Beneath every forest floor, desert, and meadow lies one of Earth's most vital—and least visible—circulatory systems. Researchers have now mapped it for the first time, revealing that arbuscular mycorrhizal fungal networks span approximately 110 quadrillion kilometers across the planet, a distance so vast it challenges human comprehension. The finding, published in Science by an international team working with the Society for the Protection of Underground Networks (SPUN), represents a watershed moment in understanding how life itself is sustained from below.

Mycorrhizal fungi form symbiotic partnerships with roughly 70 percent of plant species on Earth, trading nutrients and water for carbon that plants produce through photosynthesis. These networks are ecosystem engineers in the truest sense—they draw carbon into soils, regulate Earth's climate, and support much of the living world. Yet until now, scientists could only theorize about their distribution and sheer physical scale. The new global map, built in collaboration with the AMOLF Biophysics Institute in Amsterdam and data visualization designer Moritz Stefaner, makes the invisible visible at a resolution of one square kilometer across all terrestrial land.

To build their model, researchers assembled density data from more than 16,000 soil cores collected worldwide, then used machine learning to predict network distribution across unsampled ecosystems—from deserts to tundra to forests. They calibrated their predictions with robotic imaging of over 300,000 living fungal hyphae grown in the laboratory. The resulting estimate is staggering: these underground networks contain a total mass of approximately 300 megatons of carbon, equivalent to four to six times the mass of every human being alive today.

The fungal architecture is incomprehensibly intricate. Dr. Justin Stewart, lead author at SPUN, describes it with precision: there could be up to 10 meters of mycorrhizal network in just a teaspoon of soil. In healthy soils, these networks expand a plant's foraging area by up to 100 times while delivering more than 80 percent of the plant's phosphorus. Last year, Stewart and colleagues measured carbon flowing through these networks at speeds reaching 120 micrometers per second—which, at human scale, would feel like traveling at 400 kilometers per hour through a living transport system.

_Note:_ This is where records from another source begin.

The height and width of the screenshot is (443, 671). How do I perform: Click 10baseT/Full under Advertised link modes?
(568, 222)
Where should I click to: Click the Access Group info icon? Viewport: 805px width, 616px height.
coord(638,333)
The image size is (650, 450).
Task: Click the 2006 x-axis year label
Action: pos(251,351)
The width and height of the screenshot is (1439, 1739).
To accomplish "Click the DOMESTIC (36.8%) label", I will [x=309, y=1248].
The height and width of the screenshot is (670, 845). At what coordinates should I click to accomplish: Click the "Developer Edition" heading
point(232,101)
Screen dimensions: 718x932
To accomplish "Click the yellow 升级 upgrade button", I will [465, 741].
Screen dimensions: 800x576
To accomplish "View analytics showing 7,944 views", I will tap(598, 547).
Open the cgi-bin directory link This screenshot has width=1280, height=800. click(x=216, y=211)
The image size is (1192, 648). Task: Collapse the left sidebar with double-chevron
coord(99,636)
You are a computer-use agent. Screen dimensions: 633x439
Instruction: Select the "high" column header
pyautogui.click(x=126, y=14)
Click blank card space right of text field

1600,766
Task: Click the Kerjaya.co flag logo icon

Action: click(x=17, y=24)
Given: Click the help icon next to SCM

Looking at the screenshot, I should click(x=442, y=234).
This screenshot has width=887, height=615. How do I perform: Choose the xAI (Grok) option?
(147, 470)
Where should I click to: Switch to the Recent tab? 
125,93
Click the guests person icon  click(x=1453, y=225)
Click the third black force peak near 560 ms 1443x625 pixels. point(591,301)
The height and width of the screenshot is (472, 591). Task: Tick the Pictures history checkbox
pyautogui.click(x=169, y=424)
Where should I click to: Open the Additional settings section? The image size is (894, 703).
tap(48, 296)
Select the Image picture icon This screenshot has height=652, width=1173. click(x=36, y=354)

But the map also reveals alarming patterns. Mycorrhizal densities across croplands are predicted to be roughly half those in wild ecosystems, a sign that agricultural intensification is degrading these critical underground communities. This matters because every farm, forest, and garden depends on fungal networks to function. The researchers have made their underlying data available to governments and decision-makers, hoping that visibility will spur protection and monitoring.

"With the emergence of new technologies in high-resolution imaging, machine learning and robotics, we are starting to reveal what has long been hidden under our feet," said co-lead author Dr. Corentin Bisot of AMOLF. What was hidden is now mapped—a blueprint of Earth's living infrastructure that connects all plants and sustains all life above ground. The challenge ahead is ensuring these networks remain healthy as human activity reshapes the planet's soil.